> **Description of the task**:
Look below for the line with "Click the 8 kHz tick on ch.1 spectrogram" and the line with "Task: Expand the Tasks"; repeat exactly those two lines and all lines between them, but no pictures.

################

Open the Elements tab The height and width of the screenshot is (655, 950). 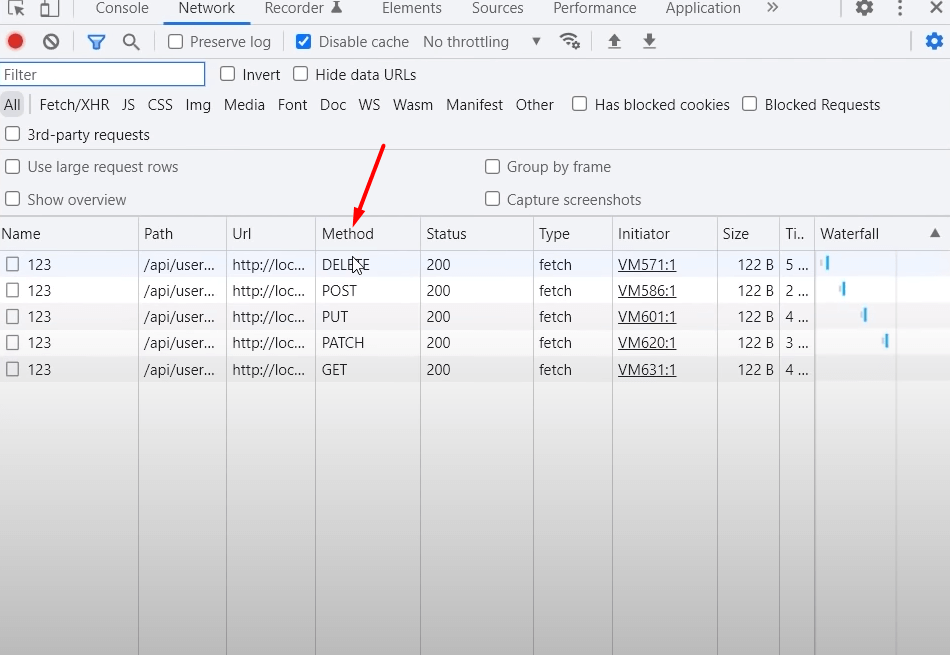411,8
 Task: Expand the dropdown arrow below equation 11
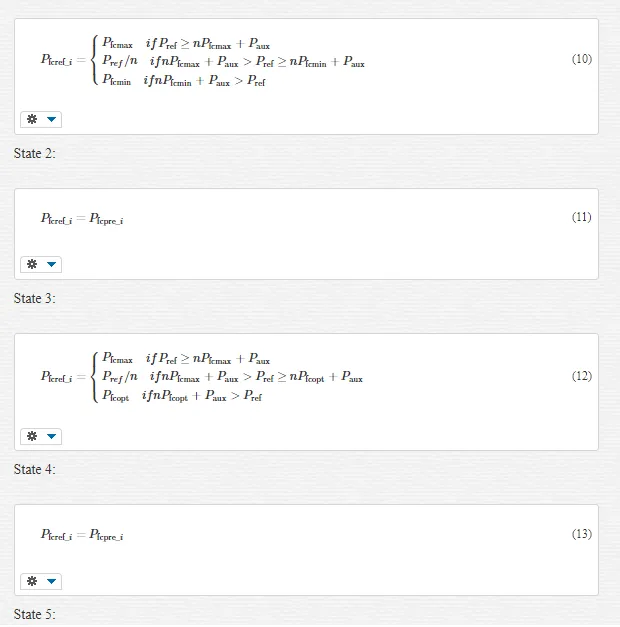pyautogui.click(x=51, y=264)
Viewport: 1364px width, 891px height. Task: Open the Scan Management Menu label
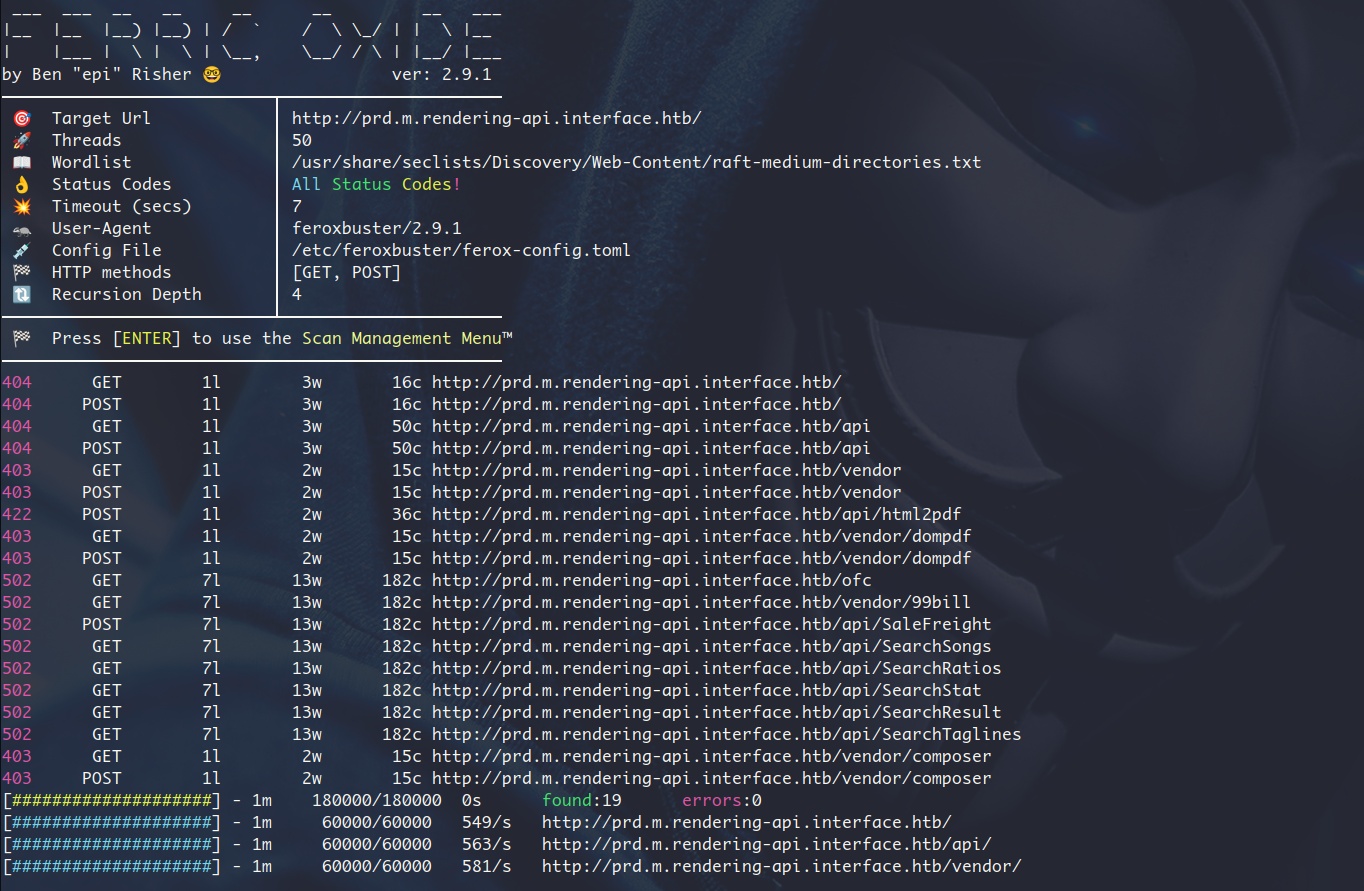click(400, 338)
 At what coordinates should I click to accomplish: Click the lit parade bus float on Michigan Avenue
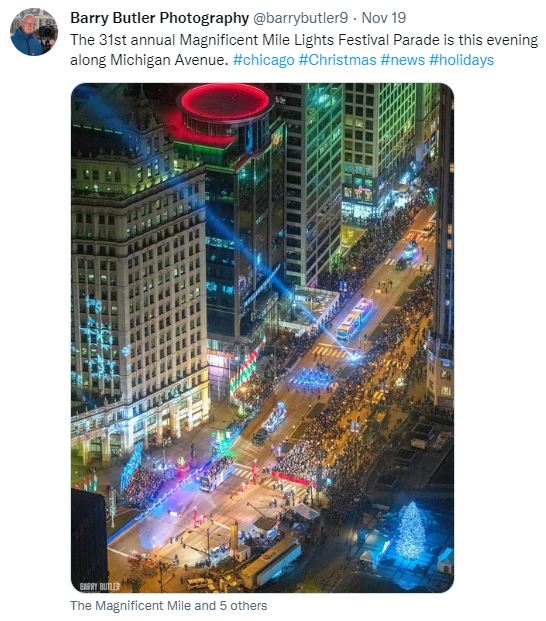coord(355,320)
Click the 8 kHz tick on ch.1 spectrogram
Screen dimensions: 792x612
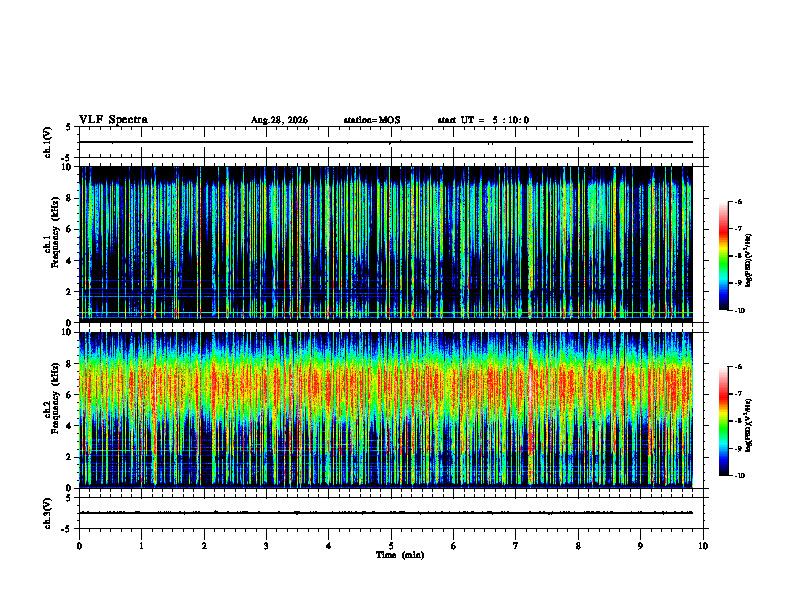(x=69, y=198)
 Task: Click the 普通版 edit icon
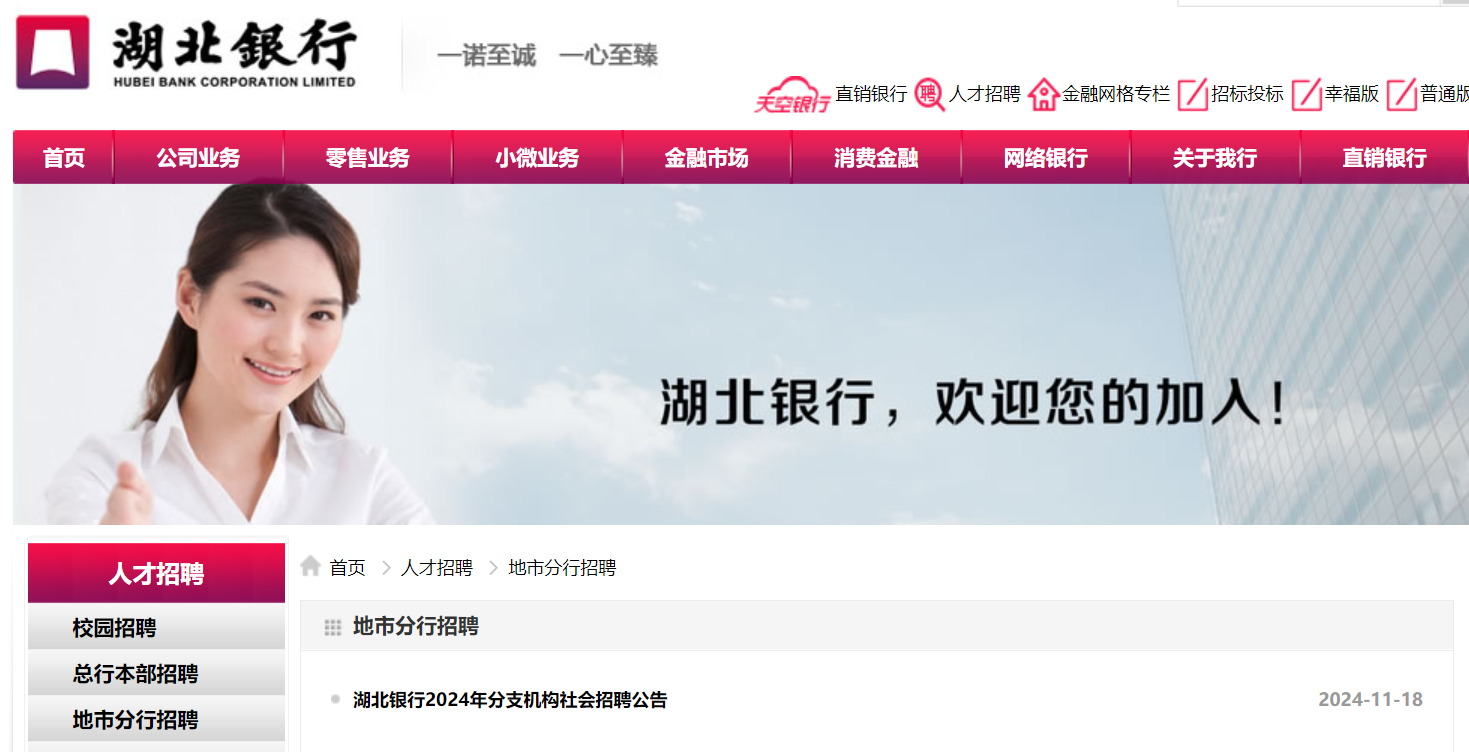point(1402,94)
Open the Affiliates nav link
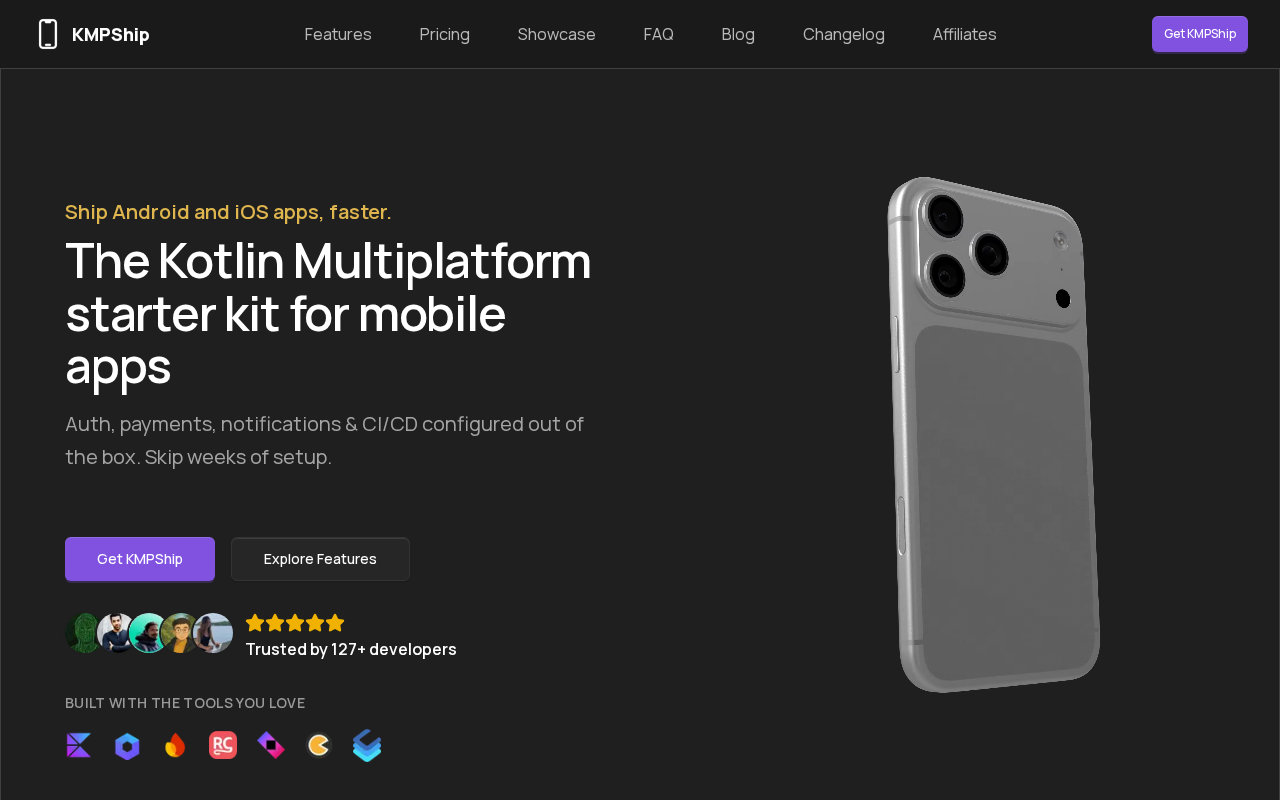This screenshot has height=800, width=1280. coord(965,34)
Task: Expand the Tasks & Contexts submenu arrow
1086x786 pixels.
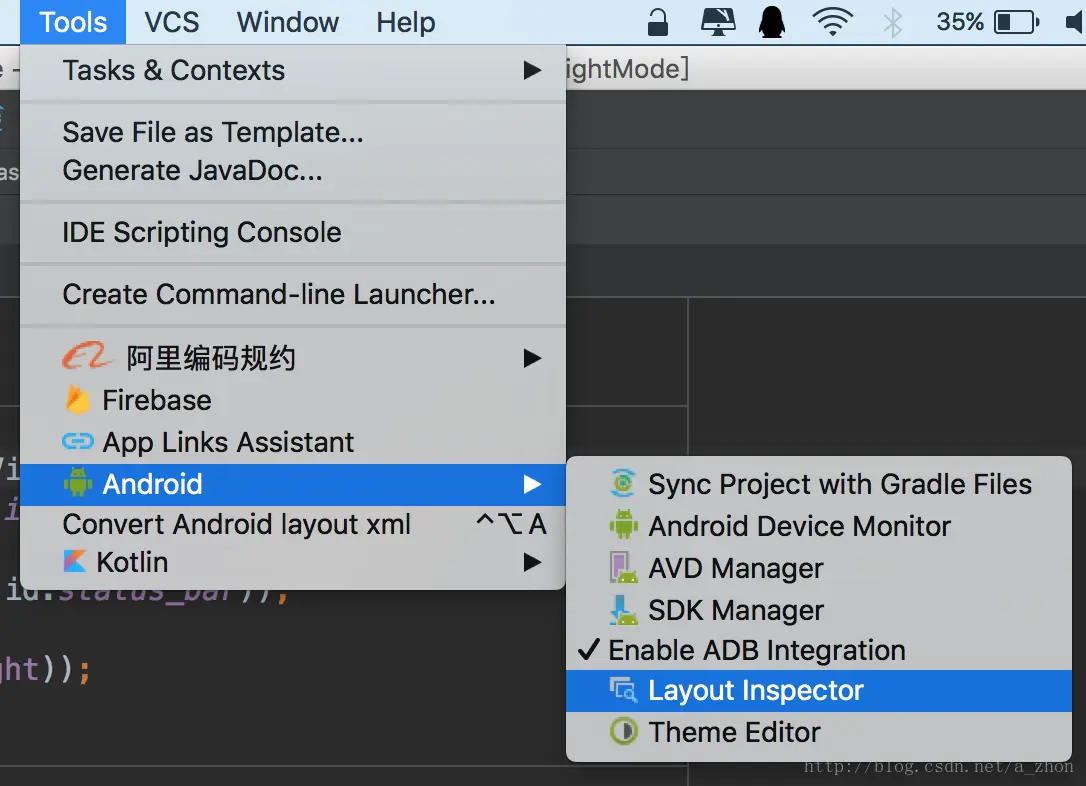Action: pos(532,71)
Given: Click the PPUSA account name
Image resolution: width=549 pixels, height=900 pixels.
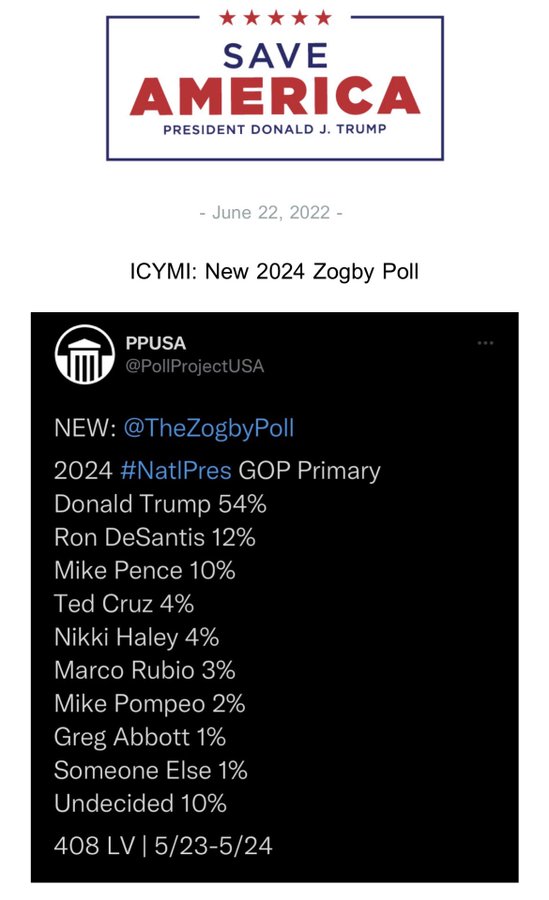Looking at the screenshot, I should 156,343.
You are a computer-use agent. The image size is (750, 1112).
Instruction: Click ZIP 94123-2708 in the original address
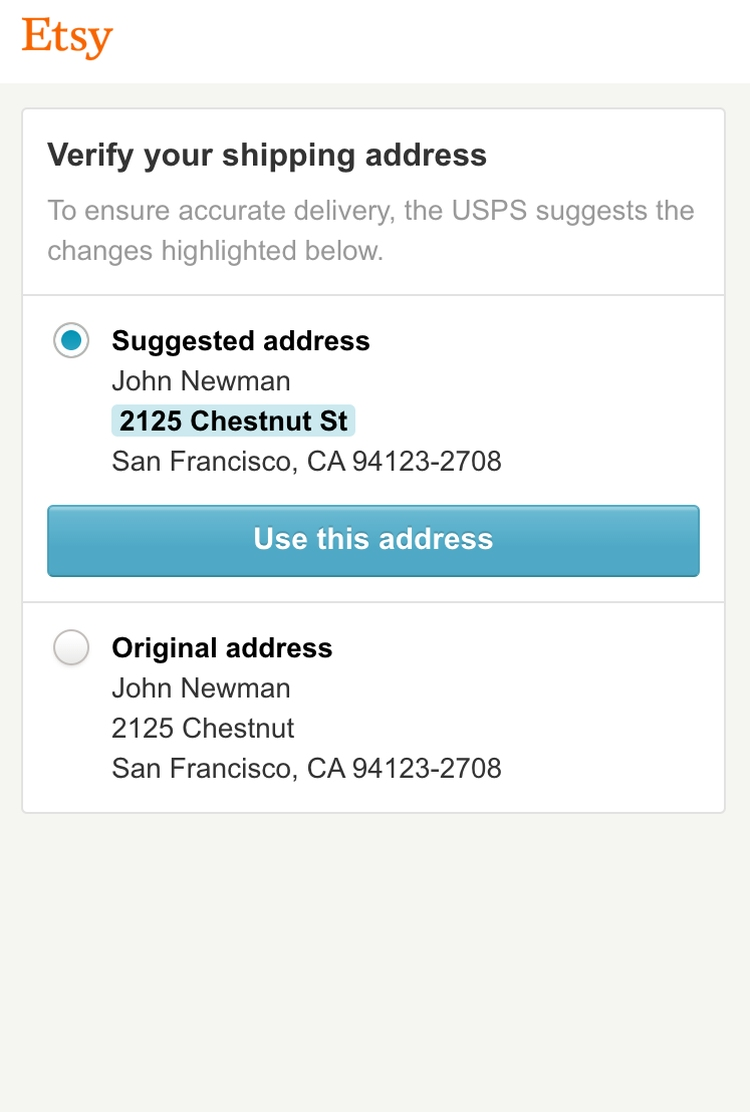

################

> **Written reply**:
Click the 8 kHz tick on ch.1 spectrogram
Screen dimensions: 792x612
(x=69, y=198)
 Task: Click the 普通版 edit icon
point(1402,94)
Open the Affiliates nav link
This screenshot has height=800, width=1280. coord(965,34)
Task: Expand the Tasks & Contexts submenu arrow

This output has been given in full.